3 thoughts on “Vermont’s newest pundit

  1. Bud Haas

    First, about reporting. Peter Freyne got an awful lot of his information by talking to the pols, yes, often at a pub or on the street, but he got quotes, working in the field, not sitting in his home.
    On Shumlin, let’s face it. Strong politicians aren’t nice guys. Snelling wasn’t a nice guy, Bernie isn’t a nice guy, Douglas wasn’t a nice guy.
    Could you really imagine Milne as governor, especially after watching him at the debates? Come-on.
    Milne ran on his mom’s name. Getting to be Governor without ever being elected to anything, without paying your dues, is not the Vermont way. I knew and liked Marion, and may she RIP. But she wasn’t running for Governor, he was, and he’s no Marion Milne.

  2. Elizabeth Templeton

    I struggled, as a confirmed Democrat, with my vote.
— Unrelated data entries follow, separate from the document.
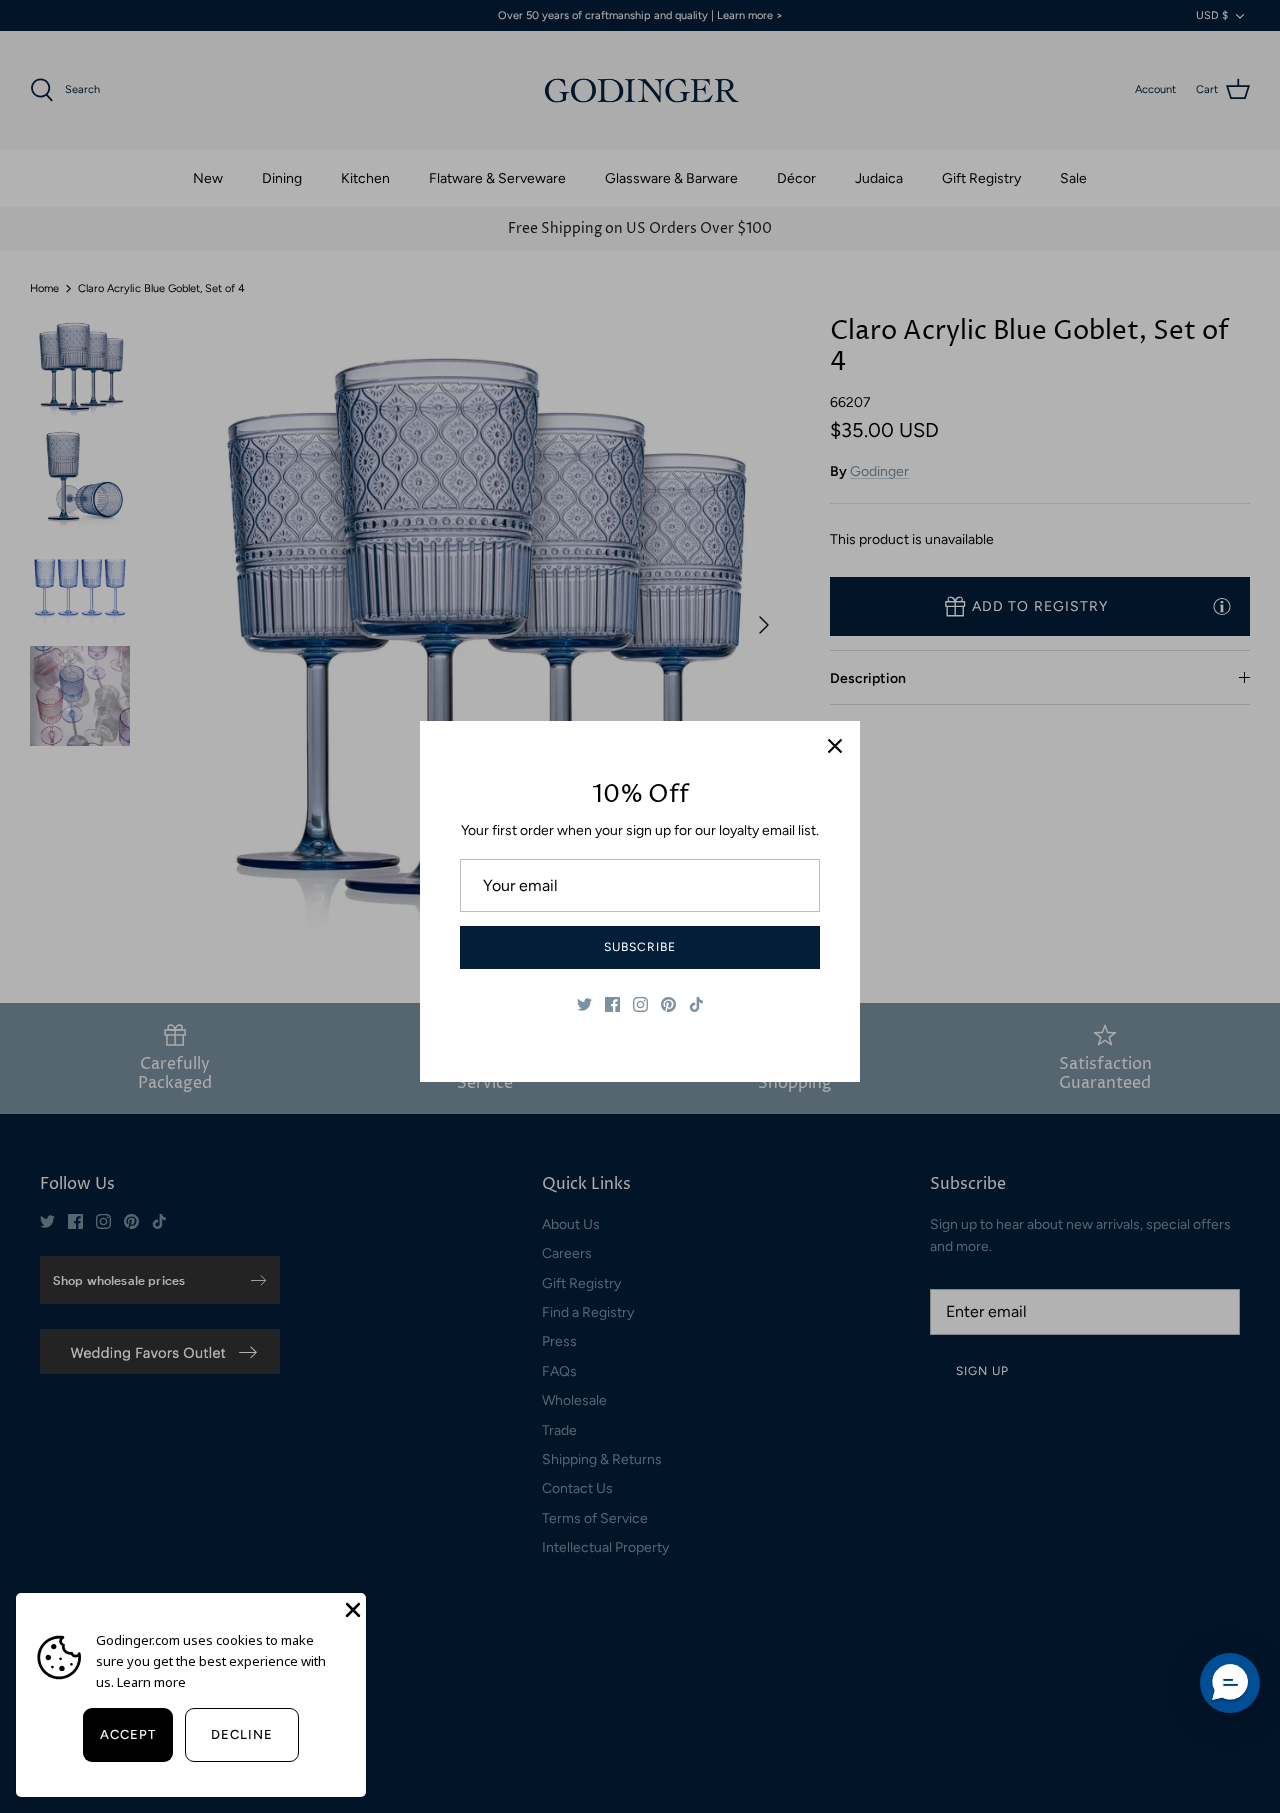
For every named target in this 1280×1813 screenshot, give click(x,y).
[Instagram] (640, 1004)
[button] (1230, 1683)
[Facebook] (612, 1004)
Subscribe (640, 947)
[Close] (835, 746)
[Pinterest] (668, 1004)
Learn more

I chose to vote for Scott Milne, for the published obvious reasons – the failure of the Vermont Health Connect project, failures in agency functions, rising property taxes – and today’s broadcast reminded me of all the other Shumlin failures and faux pas that were equally good reasons for not voting for the incumbent.

    But I also voted for Republican legislative candidates, because the Dems in the legislature need to bear a good deal of the blame for the state that the state is in. I really feel like “throw the rascals out” was the order of the day. The Dems sat on their hands when Shumlin failed to present a financial plan for healthcare. They did not act to stop any of Shumlin’s subseqent actions, or threaten to hold any of his other programs hostage pending his delivery of what he promised. They did not speak out against or demand action concerning the clear administration failure when the healthcare website fiasco occurred, and when HHS failed in its oversight of family services and child protection.
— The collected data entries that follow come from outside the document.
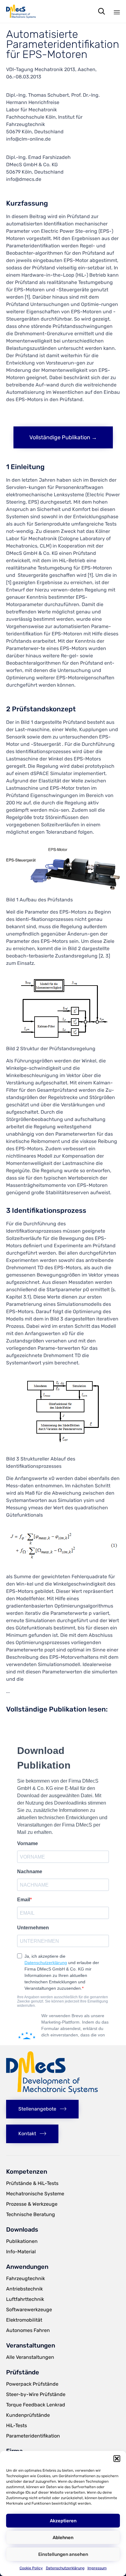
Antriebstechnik (24, 2289)
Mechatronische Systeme (35, 2194)
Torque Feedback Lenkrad (35, 2405)
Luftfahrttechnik (25, 2299)
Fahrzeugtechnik (25, 2278)
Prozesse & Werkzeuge (31, 2204)
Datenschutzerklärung (65, 2568)
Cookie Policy (31, 2568)
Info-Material (21, 2251)
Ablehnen (63, 2537)
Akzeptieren (63, 2521)
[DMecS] (21, 11)
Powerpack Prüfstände (32, 2384)
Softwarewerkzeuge (29, 2309)
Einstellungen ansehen (63, 2554)
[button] (117, 2459)
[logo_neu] (52, 2092)
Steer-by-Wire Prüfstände (35, 2394)
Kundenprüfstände (28, 2415)
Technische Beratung (30, 2214)
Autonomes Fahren (28, 2330)
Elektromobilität (24, 2320)
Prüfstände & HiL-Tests (32, 2183)
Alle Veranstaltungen (30, 2357)
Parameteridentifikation (33, 2436)
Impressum (97, 2568)
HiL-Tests (16, 2425)
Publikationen (22, 2241)
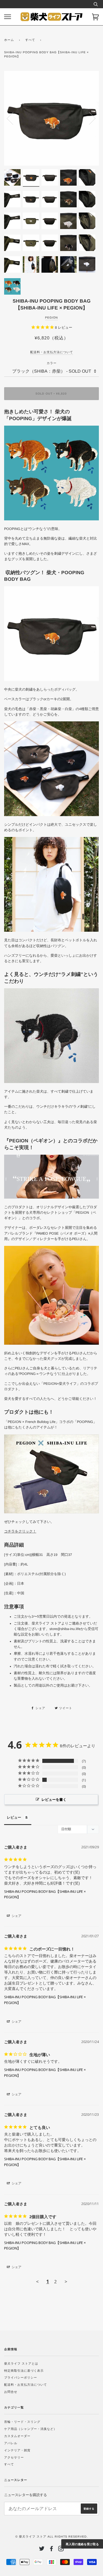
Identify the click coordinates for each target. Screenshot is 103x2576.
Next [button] (89, 118)
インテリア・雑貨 (17, 2450)
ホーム (9, 39)
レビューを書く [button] (53, 1799)
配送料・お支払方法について (25, 2384)
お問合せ (10, 2391)
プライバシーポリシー (20, 2377)
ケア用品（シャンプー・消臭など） (30, 2428)
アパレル (10, 2443)
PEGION (51, 317)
    The legislative majority failed to listen to and support the needs of Vermonters as much as the governor did, if not more. They seem to draw a hard line between administrative actions and legislative ones. That’s nonsense. The legislature is most responsible for how taxpayer dollars are spent. Looking at administrative failures as “not part of my job” is inexcusable.
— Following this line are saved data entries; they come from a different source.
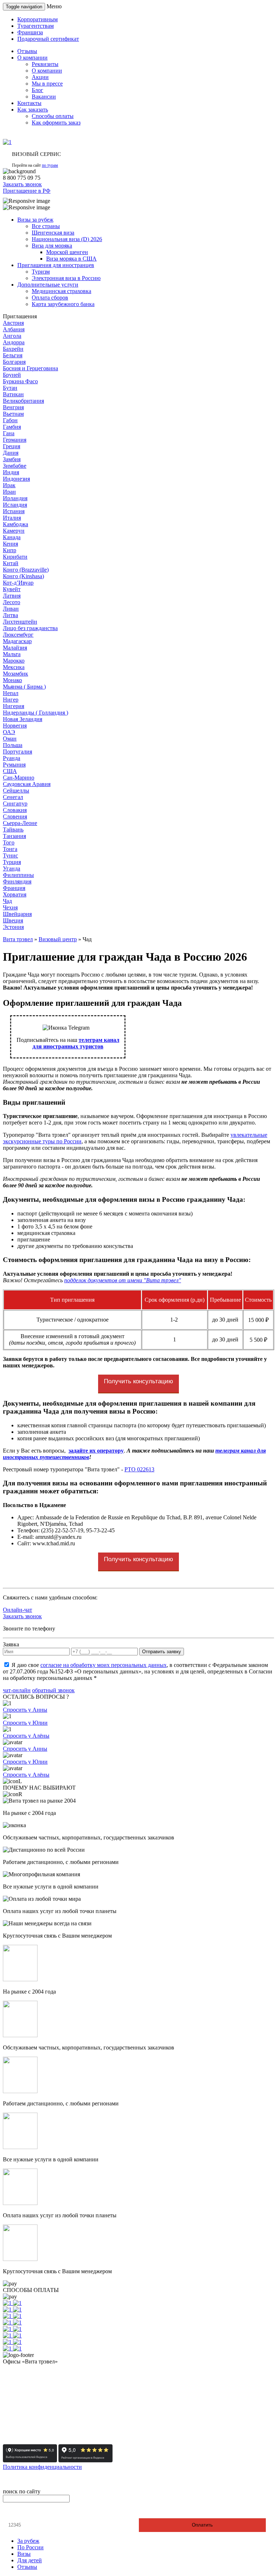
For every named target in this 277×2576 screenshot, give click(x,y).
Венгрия (13, 407)
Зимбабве (14, 466)
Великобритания (23, 401)
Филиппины (18, 875)
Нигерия (13, 706)
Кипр (9, 550)
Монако (12, 680)
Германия (14, 440)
    I look forward to reading more from you.

  3. jlpen

    I found that following pols around thw campaign trail was a good way to know them, not just their image, and to talk to the voters too. That was back in the day when ‘blog’ was a typo…

    Not all good politicians are unpleasant people, any more than bad ones. Likeability ought to be irrelevant; character, competence, intelligence matter more in office than how ‘nice’ a candidate seems. AA lot of political skills are management skills.
    I’m not sure what Shumlin’s personal problems are in this department, but his dealings with his neighbor left a bad taste in my mouth, on top of the other issues cited above. He seemed to me too transparently out for his own advantage– and that was the same problem I had with Milne. He clearly had no history of engagement with public affairs, let alone knowledge of them. He opened his campaign with a pledge to make Act 250 friendlier to developers like himself– and closed it with a plan to eliminate the income tax on businessman like himself if they develop new businesses (like the one he would develop, in a disasterous location, but for Act 250). Potentially threatening the environment and safe commuting for most local residents, and screwing state taxpayers, while displaying an ignorance of the complexity of school funding and a host of other issues– that seemed the greater problem to me, so I reluctantly went with Shumlin. The close vote suggests to me that regardless of party, voters were torn between Scylla and Charybdis– two unappealing choices. Neither Milne nor Shumlin should pat himself on the back here.